Washington Post columnist Charles Krauthammer (3/13/14) explained:
Obama is not the first president to conduct a weak foreign policy. Jimmy Carter was similarly inclined–until Russia invaded Afghanistan, at which point the scales fell from Carter’s eyes.
From that moment on, he writes, Carter “responded boldly,” winding up with
the massive military aid we began sending the mujaheddin, whose insurgency so bled the Russians over the next decade that they not only lost Afghanistan but were fatally weakened as a global imperial power.
Invasion woke Carter from his illusions. Will it wake Obama?

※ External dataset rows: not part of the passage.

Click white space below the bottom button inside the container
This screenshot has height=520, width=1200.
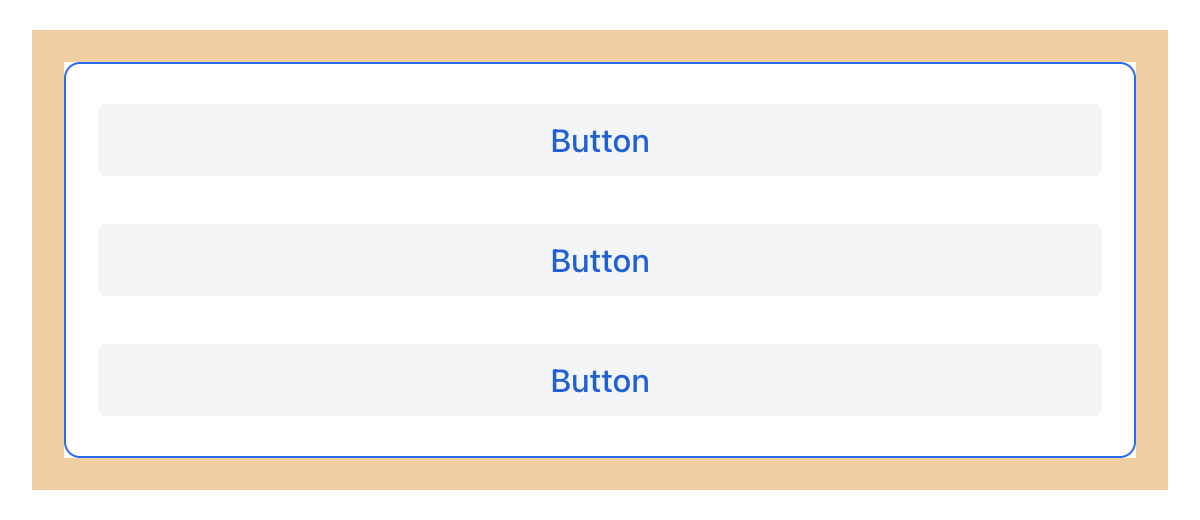[x=600, y=436]
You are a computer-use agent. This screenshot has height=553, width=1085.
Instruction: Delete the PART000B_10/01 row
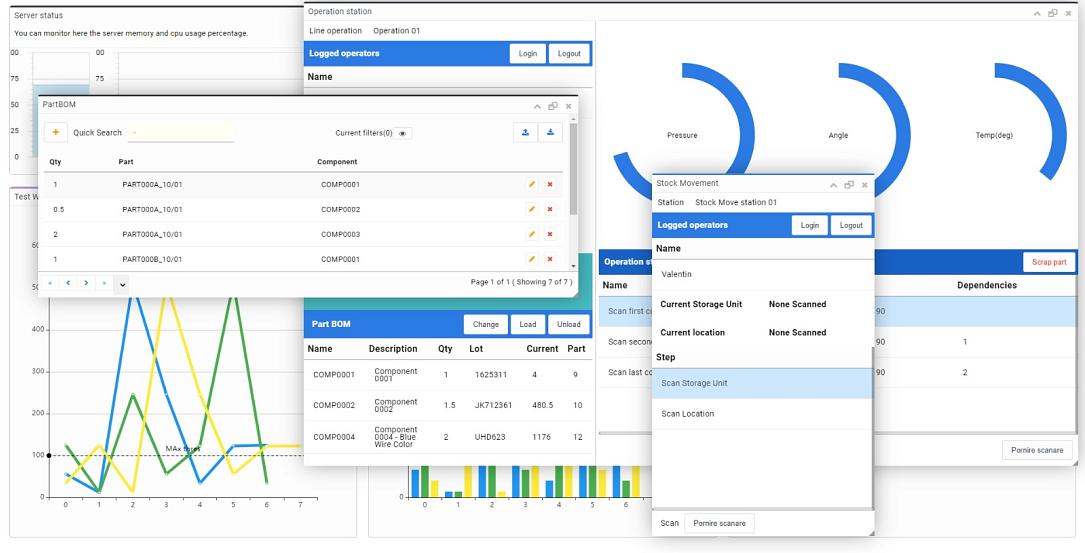tap(550, 259)
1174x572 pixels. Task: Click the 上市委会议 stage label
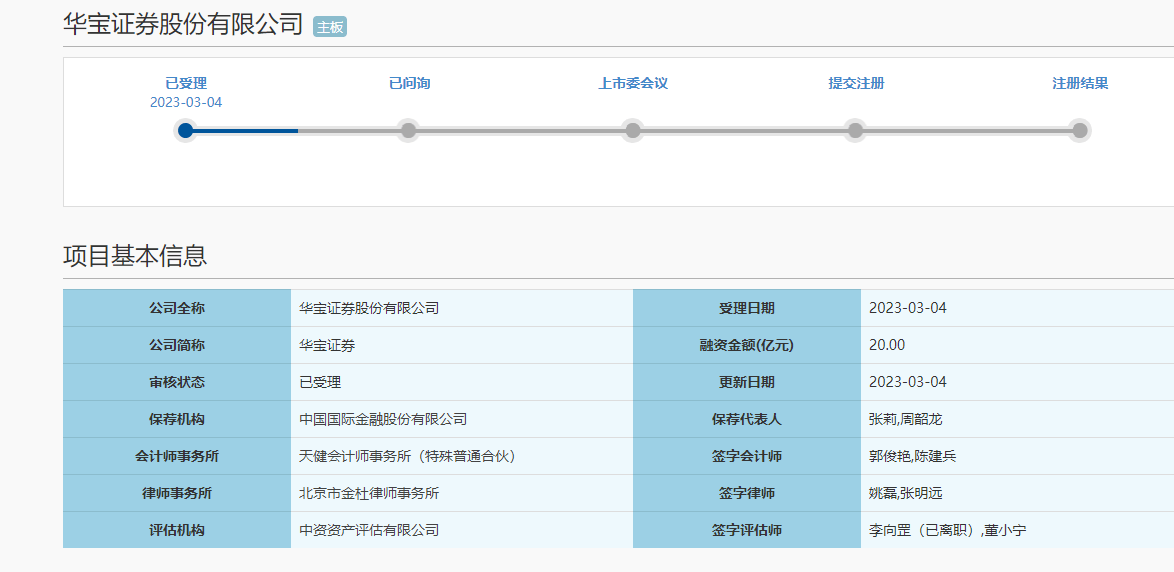click(x=633, y=83)
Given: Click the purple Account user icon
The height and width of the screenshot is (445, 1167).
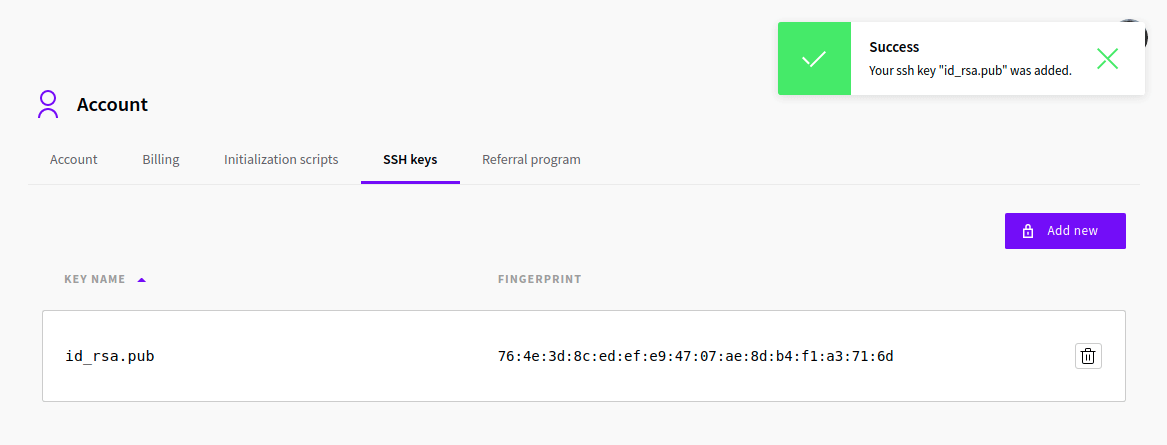Looking at the screenshot, I should coord(47,104).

Washington Post columnist Michael Gerson (3/17/14) seemed to crib from Krauthammer’s analysis a few days later, explaining that “in the aftermath of the Soviet invasion of Afghanistan,” Carter “began aid to Afghan insurgents.” Gerson closed with this:
This is now the state of Obama’s foreign policy: He must rise to Carter-era levels of resolve.
There are at least two points that deserve clarification. Carter’s support for the anti-Soviet mujaheddin did not actually begin after the 1980 Soviet invasion of Afghanistan. In 1998, Carter national security adviser Zbigniew Brzezinski gave a revealing interview to the French magazine Le Nouvel Observateur (cited inCounterPunch, 1/15/98), where he explained what really happened:
Brzezinski: According to the official version of history, CIA aid to the Mujahadeen began during 1980, that is to say, after the Soviet army invaded Afghanistan, 24 December 1979. But the reality, secretly guarded until now, is completely otherwise: Indeed, it was July 3, 1979, that President Carter signed the first directive for secret aid to the opponents of the pro-Soviet regime in Kabul. And that very day, I wrote a note to the president in which I explained to him that in my opinion this aid was going to induce a Soviet military intervention.

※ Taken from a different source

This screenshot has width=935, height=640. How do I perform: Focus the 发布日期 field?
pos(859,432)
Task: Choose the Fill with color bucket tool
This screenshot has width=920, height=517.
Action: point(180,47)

Q: Despite this risk, you were an advocate of this covert action. But perhaps you yourself desired this Soviet entry into war and looked to provoke it?
Brzezinski: It isn’t quite that. We didn’t push the Russians to intervene, but we knowingly increased the probability that they would.
He added: “That secret operation was an excellent idea. It had the effect of drawing the Russians into the Afghan trap and you want me to regret it?”
The interview became more prominent after the September 11 attacks, which drew considerable media attention to this history, since Al-Qaeda’s origin is linked to Osama bin Laden’s experience in Afghanistan. As the Nation‘s Eric Alterman (11/12/01) noted: “The truth is that the United States began a program of covert aid to the Afghan guerrillas six months before the Soviets invaded.”
So it’s inaccurate to describe Carter’s support for Afghan insurgents as a consequence of the Soviet invasion; to hear Brzezinski tell it, the reality was more the other way around.
But a more fundamental question might be: Do Krauthammer and Gerson really believe that what transpired in Afghanistan in the 1980s is something to be emulated now? The war killed thousands of Soviet forces; the Afghan death toll could have topped a million. But from the perspective of US Cold Warriors, the loss of life is secondary to the real goal of humiliating the Soviet Union.
Does anyone want that kind of war over Ukraine? Krauthammer seems to. His most recent column (3/20/14) mocks the US offer of military rations:
Putin mobilizes thousands of troops, artillery and attack helicopters on Ukraine’s borders and Washington counters with baguettes, American-style. One thing we can say for sure in these uncertain times: The invasion of Ukraine will be catered by the United States.
Why did we deny Ukraine weapons? Because in the Barack Obama/John Kerry worldview, arming the victim might be taken as a provocation.
Krauthammer offered Obama some advice: “Send the secretary of Defense to Kiev tomorrow to negotiate military assistance…. Putin is deciding whether to go beyond Crimea and take eastern Ukraine. Show him some seriousness, Mr. President.”
For people who think of the Soviet/Afghan war as some kind of model, it is not hard to figure out what these words mean. One has to wonder how many Ukrainians they believe need to die in order to send Putin the right message.